Today I want to get back to the matter at hand, how to deal with PCI if you have a virtual environment. Because PCI DSS is one of the first glimpses Canadian organizations have into the need to secure their virtual environments, the learning curve for both auditors and IT teams is staggering. There is a lot of grey space at the moment where interpretation of the requirements can have a significant impact on the end result, and often it is a result of auditors walking into mixed environments where virtual and physical resources co-exist and they realize they are in over their heads. In fact, something that seems initially simple, such as the separation of trust zones, can actually be quite complex to not only understand, but to figure out how to comply with. But where to start?
Before you bring a QSA into your environment, it’s very important that if you plan on auditing your virtual environment you ensure that the QSA is fully versed in how to audit your infrastructure. Virtualization is a newer technology for a lot of auditors, so if they don’t know what to specifically look for, or they don’t understand what they need to evaluate, it will probably end badly with lots of money spent and missed requirements. Auditors are there to help your organization meet the requirements of compliance to better your security posture, so if they can’t help you, it really defeats the purpose of the whole thing.
The problem facing auditors as it relates to virtual environments is that they are walking into a mixed-mode infrastructure where you have both physical servers and traditional security controls, and virtualized servers which may not even be on the same site. Oh, and what about mixed hosts such as environments running Vmware vSphere, Microsoft HyperV, Citrix XenServer and maybe even RedHat KVM and all the networking, resources and storage attached to them. On top of these platforms you have virtual machines that operate without any regard for the processes going on between the hypervisor and Vms. But at the end of the day, they all still connect to some kind of physical hardware which means you are dealing with physical and virtual in the same breath and puts a spin on how to audit these properly based on where each process and resource maps against the compliance standard.
But its not just separating virtual and physical that makes it tricky, it’s that each network connection to the virtual machines can perform different functions such as management, VM usage and vMotion, and must be segregated properly into trust zones. All these 3 connections are available to a single VM based on how it is purposed, but if we go back to the PCI requirement, it states that you need to separate functionality and trust zones across multiple servers to reduce risk of breach of trust. If you argue that those are background processes in most cases, or that you would limit vMotion to certain VMs only, then what about when we add security to the mix?
Virtual security tools are designed to plug into the hypervisor layer and protect all VMs which reside on the hypervisor regardless of trust zone. This is so that it can see all traffic and protect the hypervisor across all VMs.

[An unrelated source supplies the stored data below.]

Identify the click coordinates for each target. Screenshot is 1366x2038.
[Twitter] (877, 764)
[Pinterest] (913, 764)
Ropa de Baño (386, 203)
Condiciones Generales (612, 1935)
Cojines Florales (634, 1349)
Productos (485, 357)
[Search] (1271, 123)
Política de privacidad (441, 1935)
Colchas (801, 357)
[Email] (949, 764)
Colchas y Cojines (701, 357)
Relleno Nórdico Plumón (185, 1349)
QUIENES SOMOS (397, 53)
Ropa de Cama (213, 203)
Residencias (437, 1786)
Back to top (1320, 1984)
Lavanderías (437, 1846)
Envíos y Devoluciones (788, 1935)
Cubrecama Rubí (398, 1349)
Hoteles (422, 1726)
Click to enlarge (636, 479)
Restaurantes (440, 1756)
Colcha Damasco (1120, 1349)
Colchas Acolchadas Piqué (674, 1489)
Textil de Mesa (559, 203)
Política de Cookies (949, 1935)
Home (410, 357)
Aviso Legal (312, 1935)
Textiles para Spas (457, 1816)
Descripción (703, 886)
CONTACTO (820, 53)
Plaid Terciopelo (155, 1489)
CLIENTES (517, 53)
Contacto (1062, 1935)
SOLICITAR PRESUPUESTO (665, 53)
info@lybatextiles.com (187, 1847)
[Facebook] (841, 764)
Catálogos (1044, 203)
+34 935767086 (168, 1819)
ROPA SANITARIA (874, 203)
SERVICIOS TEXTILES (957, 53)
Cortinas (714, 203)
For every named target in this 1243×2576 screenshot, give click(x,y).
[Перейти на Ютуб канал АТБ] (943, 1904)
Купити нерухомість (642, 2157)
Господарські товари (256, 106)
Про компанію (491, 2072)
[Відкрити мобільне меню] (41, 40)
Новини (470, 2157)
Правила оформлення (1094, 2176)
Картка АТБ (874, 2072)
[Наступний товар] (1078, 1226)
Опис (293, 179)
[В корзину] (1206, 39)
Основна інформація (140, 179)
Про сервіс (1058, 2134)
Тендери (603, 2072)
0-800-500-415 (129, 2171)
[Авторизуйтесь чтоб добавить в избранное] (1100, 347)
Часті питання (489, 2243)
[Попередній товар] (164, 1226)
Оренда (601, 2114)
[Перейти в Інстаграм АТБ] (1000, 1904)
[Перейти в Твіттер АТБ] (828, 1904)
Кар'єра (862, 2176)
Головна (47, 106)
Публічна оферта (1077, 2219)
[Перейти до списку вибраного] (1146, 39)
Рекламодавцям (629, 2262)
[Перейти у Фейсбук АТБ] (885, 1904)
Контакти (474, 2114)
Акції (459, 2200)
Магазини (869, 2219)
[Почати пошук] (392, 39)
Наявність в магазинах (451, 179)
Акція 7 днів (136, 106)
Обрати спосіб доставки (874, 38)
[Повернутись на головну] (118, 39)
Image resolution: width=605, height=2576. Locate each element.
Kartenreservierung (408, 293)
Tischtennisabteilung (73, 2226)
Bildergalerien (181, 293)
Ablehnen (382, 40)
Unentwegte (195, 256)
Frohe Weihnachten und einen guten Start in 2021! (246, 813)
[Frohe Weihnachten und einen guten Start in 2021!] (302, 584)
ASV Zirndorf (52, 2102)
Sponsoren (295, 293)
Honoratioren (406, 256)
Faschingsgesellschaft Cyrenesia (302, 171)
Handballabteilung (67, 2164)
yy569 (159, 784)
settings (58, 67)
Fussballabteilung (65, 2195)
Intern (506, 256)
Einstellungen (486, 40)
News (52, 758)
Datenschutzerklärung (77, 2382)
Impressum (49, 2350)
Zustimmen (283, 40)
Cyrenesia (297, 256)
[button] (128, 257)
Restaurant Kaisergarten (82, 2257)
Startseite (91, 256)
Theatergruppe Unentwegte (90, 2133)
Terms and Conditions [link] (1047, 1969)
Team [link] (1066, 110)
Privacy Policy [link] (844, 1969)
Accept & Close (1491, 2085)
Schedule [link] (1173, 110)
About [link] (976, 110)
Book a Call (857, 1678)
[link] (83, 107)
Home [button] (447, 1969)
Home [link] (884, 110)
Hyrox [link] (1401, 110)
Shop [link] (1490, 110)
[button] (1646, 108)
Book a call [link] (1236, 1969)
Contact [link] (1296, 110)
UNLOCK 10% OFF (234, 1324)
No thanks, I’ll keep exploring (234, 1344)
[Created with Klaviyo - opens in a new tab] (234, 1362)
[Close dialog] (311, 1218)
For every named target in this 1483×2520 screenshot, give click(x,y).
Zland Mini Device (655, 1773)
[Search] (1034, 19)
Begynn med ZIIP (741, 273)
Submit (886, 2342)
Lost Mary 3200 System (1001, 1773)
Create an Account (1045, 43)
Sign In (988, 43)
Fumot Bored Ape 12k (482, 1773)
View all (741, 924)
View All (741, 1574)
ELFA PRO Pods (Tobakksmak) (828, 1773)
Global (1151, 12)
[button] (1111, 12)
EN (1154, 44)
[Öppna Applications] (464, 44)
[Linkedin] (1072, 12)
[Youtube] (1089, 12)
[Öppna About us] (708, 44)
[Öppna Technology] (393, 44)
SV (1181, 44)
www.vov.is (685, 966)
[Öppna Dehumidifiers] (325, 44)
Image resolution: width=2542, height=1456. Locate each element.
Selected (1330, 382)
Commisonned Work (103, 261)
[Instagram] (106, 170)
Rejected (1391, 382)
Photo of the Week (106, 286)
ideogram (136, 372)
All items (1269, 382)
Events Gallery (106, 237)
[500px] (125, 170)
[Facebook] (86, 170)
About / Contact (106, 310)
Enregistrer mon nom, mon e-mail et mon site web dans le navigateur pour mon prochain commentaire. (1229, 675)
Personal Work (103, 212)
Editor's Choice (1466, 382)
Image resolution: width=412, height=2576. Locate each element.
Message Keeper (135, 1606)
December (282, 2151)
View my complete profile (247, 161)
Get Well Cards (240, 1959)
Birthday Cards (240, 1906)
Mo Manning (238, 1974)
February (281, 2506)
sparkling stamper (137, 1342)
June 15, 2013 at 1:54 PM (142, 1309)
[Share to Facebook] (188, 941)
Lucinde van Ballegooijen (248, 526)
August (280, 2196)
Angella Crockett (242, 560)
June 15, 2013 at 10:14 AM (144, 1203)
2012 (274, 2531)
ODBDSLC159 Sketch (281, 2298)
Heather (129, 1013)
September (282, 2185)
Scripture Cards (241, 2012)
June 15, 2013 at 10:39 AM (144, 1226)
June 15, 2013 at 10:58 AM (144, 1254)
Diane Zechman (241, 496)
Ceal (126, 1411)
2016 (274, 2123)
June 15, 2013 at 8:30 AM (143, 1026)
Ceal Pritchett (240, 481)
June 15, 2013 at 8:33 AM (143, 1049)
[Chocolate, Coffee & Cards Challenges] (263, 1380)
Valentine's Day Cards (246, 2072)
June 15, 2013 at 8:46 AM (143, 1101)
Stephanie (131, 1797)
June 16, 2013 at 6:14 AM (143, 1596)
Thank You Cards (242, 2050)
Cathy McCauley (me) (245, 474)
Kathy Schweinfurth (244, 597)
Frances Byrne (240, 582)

Well, what if the security control is used to gain unauthorized access to all VMs across the hypervisor? For example, if I use a low trust-level VM to gain access to the hypervisor and create a virtual NIC. I can then use this virtual NIC to connect to any other VM on the same hypervisor regardless of trust zone because the security processes are offloaded. So data that resides in a VM that would fall under PCI compliance requirements share the same hypervisor with security tools (in their own VM) which have a different trust level, immediately breaching compliance as required by PCI. The best way to think about this is to imagine an IPS or SIEM device…they don’t contain PCI data themselves, but they process it through indirect means because they deal with the entire IT environment.
While I expect that right now it’s not common practice to breach virtual machines through this manner, it is important to note because if you are audited against PCI, and you use management tools, you need to ensure that your auditor understands how all these factors apply to compliance. PCI is going to be one of the first key drivers to adopt security for virtual environments in Canada, so it is imperative that auditors and security teams understand exactly what the goals of these requirements are and how to properly enforce them.